* Consigne 1
D'après l'article sur le concours du TGV M, sur quel site se trouvaient des informations très complètes sur l'identité visuelle de SNCF ?
* Consigne 2
Dans l'article sur le concours du TGV M, recopiez le passage allant de « C’est un ensemble » à « laissées au hasard. » en changeant « règles » en « consignes ».
* Consigne 3
Reprenez l'article sur le concours du TGV M juste après sa dernière phrase.

* Page
Il y a quelques mois, je vous partageais ma participation au concours pour habiller la rame d’essais SNCF du TGV M. Malheureusement, ma proposition n’a pas été retenue, mais j’avais envie aujourd’hui, pour clôturer l’aventure, de vous montrer une dernière fois mon envers du décor, ce qu’il y a derrière ce dessin. Allons décortiquer le côté « graphisme » du travail réalisé ! Vous me suivez ?
Il fallait d’abord bien entendu que je crée quelque chose qui me plaise et qui « vous » plaise, mais qui, avant tout, soit « conforme » aux attentes, donc aux critères de sélection, un peu comme un « cahier des charges » qu’il faut remplir, en allant au delà du simple « c’est beau », « c’est moche », « j’aime », « j’aime pas ». Il y a parfois des visuels que l’on n’apprécie pas forcément, mais dont on est bien forcés d’admettre qu’ils ont une certaine cohérence avec l’image d’une marque.
À en croire les résultats, c’est là que le bas blesse, ou en tous cas, que ma proposition ne donne pas assez l’effet « waouh ! », mais dans les grandes lignes pour cette ultime étape, cela se traduisait par le fait de répondre à ces questions qui étaient reprises dans le règlement du concours (et donc accessibles à tous) :
- « Cette création illustre-t-elle l’ambition de TGVM ? »
- « Cette création incarne-t-elle l’identité visuelle et les valeurs de SNCF ? »
Mais justement, une identité visuelle, c’est quoi ?
C’est un ensemble de règles qui dictent comment concevoir un dessin, un motif, une illustration, pour être en accord avec l’identité et les valeurs d’une entité, ici : SNCF. Tout est dicté, et peu de choses sont laissées au hasard.

Une palette de couleurs nous était donnée. Mais est-ce seulement ce que contient l’identité visuelle de l’entreprise ?
Pour le savoir, j’ai fait quelques recherches en cherchant « identité visuelle SNCF » sur mon ami Google. Et je suis tombé sur un super site internet, très complet à ce sujet : le site…SNCF (comme quoi, on ne se refait pas). Allez, pour être gentil, je vous insère dans le texte, tous les liens vers les pages publiques qui ont été utiles dans ma recherche, pour que chacun puisse se faire sa propre idée !

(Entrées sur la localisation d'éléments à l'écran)
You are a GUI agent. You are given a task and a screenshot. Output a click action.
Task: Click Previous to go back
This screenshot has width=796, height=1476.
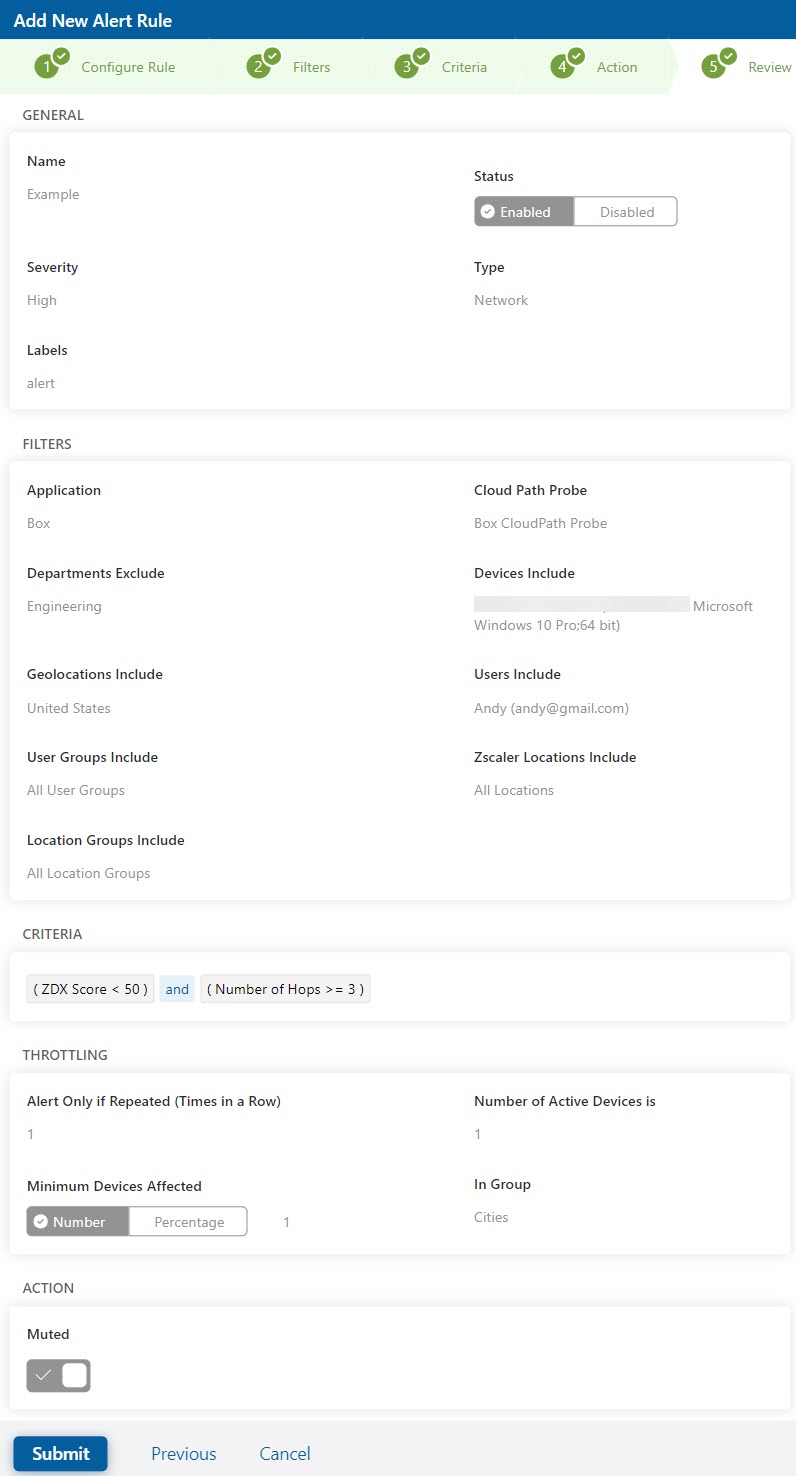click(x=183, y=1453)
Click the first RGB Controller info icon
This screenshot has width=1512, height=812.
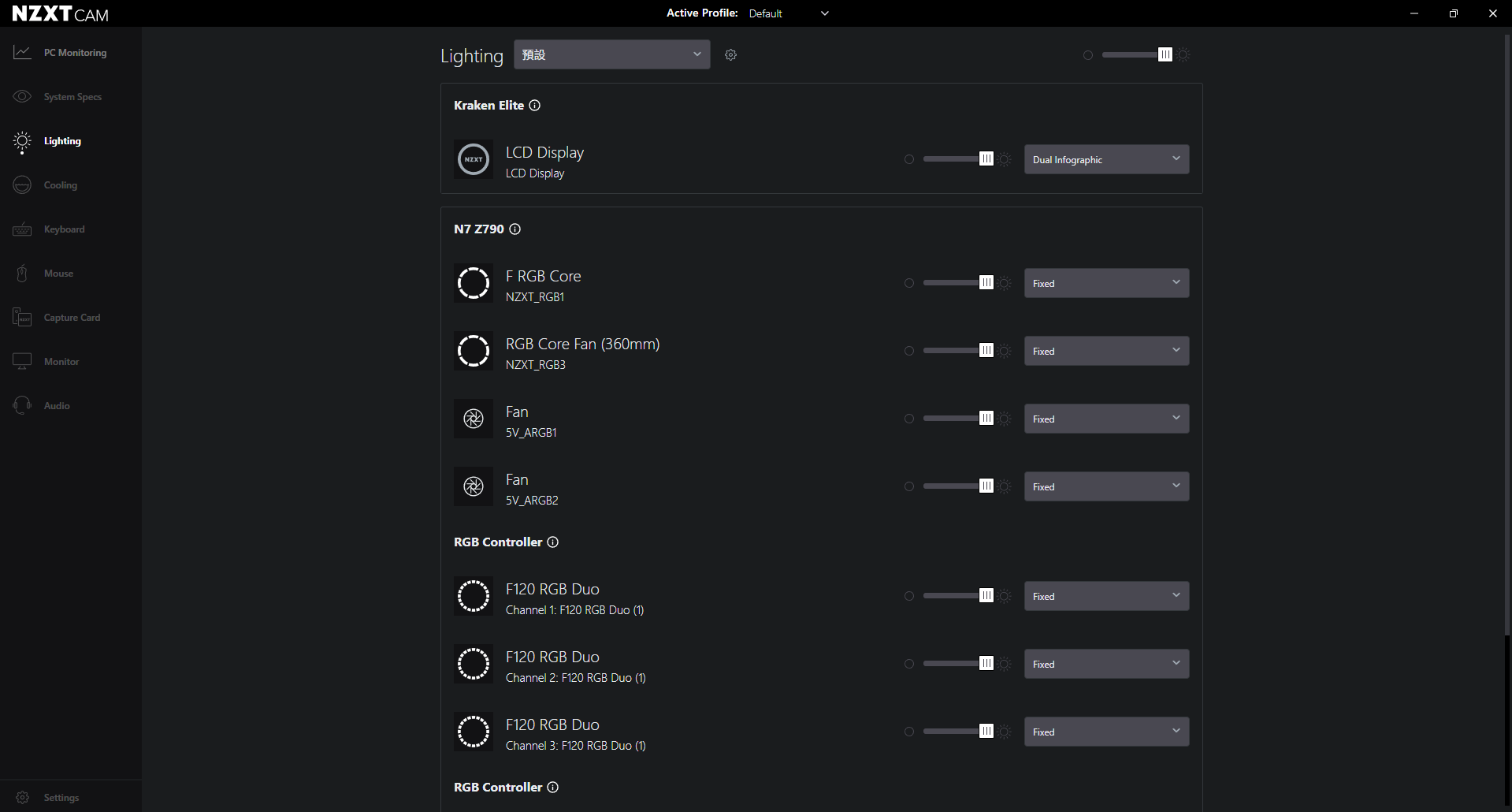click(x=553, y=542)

* Réponse 1
Sur le site de SNCF.

* Réponse 2
C’est un ensemble de consignes qui dictent comment concevoir un dessin, un motif, une illustration, pour être en accord avec l’identité et les valeurs d’une entité, ici : SNCF. Tout est dicté, et peu de choses sont laissées au hasard.

* Réponse 3
Le site de l’entreprise dispose en effet de toute une zone accessible au public, permettant de consulter les principales règles de son identité visuelle. Génial ! Même si je ne suis pas graphiste, je me suis quand même contraint un petit peu plus, en essayant de répondre à ce critère, et donc, en faisant quelque chose de « normalement » conforme à ce qui était exigé pour mettre toutes les chances de mon côté. Et dans l’absolu, n’importe quel agent, ou même simple ferroviphile, est ainsi en mesure d’imaginer des visuels complètement conformes. Ce n’est pas simple, je vous l’accorde, mais ça permet en tous cas de faire du tri dans ses idées, et ça permet de se challenger un peu, vous allez voir…
Alors, qu’apprend-on sur le site SNCF ?
Et bien déjà, concernant les couleurs (ici et là), on voit qu’on ne « mélange » surtout pas toutes les couleurs de la charte sur le dessin pour être dans le thème, même par petites touches. Au contraire, ça, c’est LE « fashion faux-pas ».
On nous demande :
« Sélectionnez les couleurs en fonction du support et des autres éléments que vous intégrez à votre composition. Essayez de ne pas utiliser trop de couleurs vives en même temps. »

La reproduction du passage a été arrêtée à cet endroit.